Background: The development of metabolic perturbations following severe trauma/sepsis leading to decreased energy production, hyperglycemia, and lipolysis is often rapid. Gender is increasingly recognized as a major factor in the outcome of patients suffering from trauma/sepsis. Moreover, sex hormones influence energy, glucose, and lipid metabolism. Metabolic modulators, such as peroxisome proliferator-activated receptor-gamma coactivator-1 and peroxisome proliferator-activated receptor-alpha, which are required for mitochondrial energy production and fatty acid oxidation, are regulated by the estrogen receptor-beta and consequently contribute to cardioprotection following trauma hemorrhage. Additionally, sex steroids regulate inflammatory cytokines that cause hypermetabolism/catabolism via acute phase response, leading to increased morbidity and mortality.
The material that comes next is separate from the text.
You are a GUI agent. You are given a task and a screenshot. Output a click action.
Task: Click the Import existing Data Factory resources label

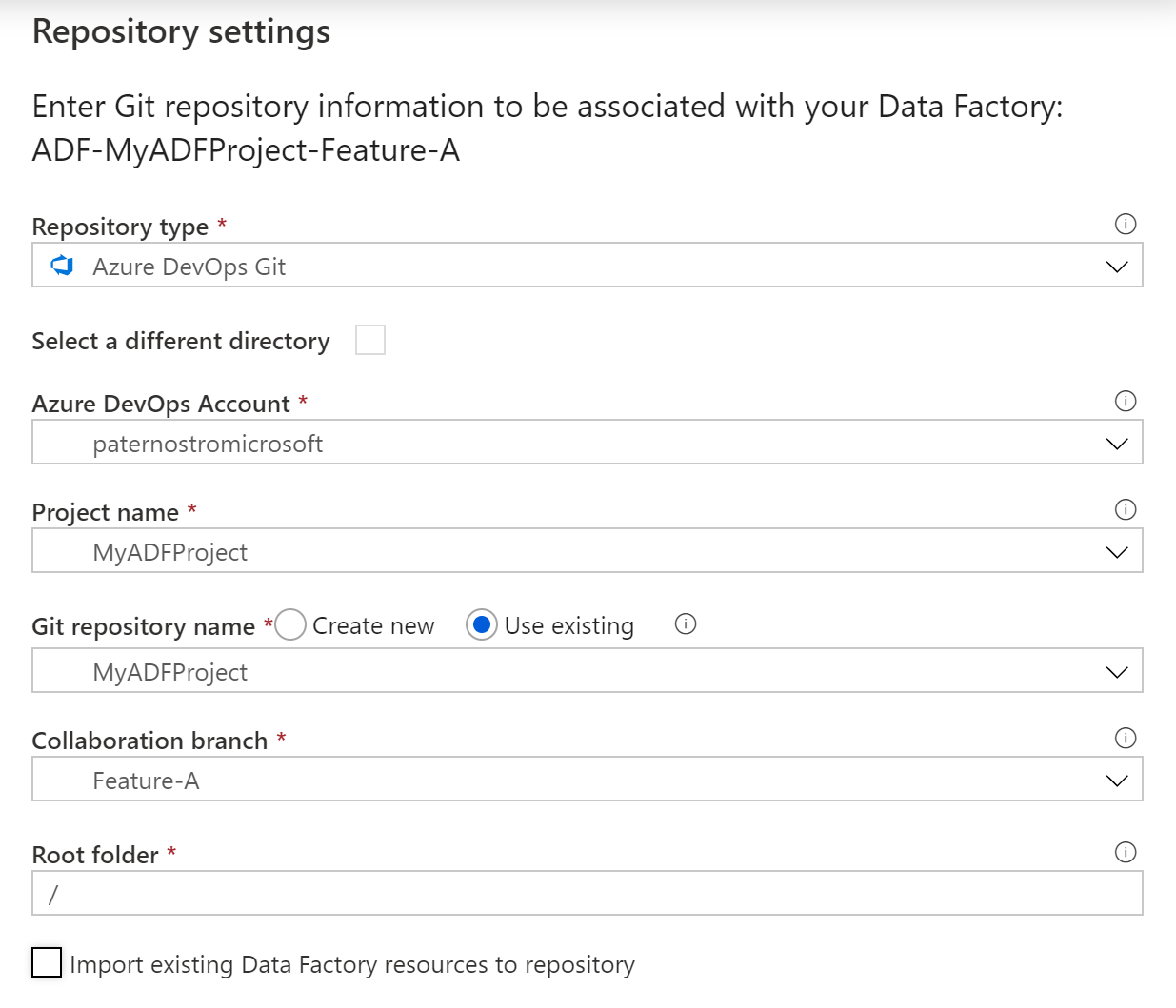[x=352, y=964]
Measurements: This article examines the following: (1) the evidence for gender differences; (2) energy, glucose, and lipid metabolism and the acute phase protein response; (3) the mechanisms by which gender/sex hormones affect the metabolic modulators; and (4) the tissue-specific effect of sex hormone receptors and the effect of genomic and nongenomic pathways of sex hormones following trauma.
Results and conclusions: The available information indicates that sex steroids not only modulate the immune/cardiovascular responses but also influence various metabolic processes following trauma. Thus, alteration or modulation of the prevailing hormone milieu at the time of injury appears to be a novel therapeutic adjunct for improving outcome after injury.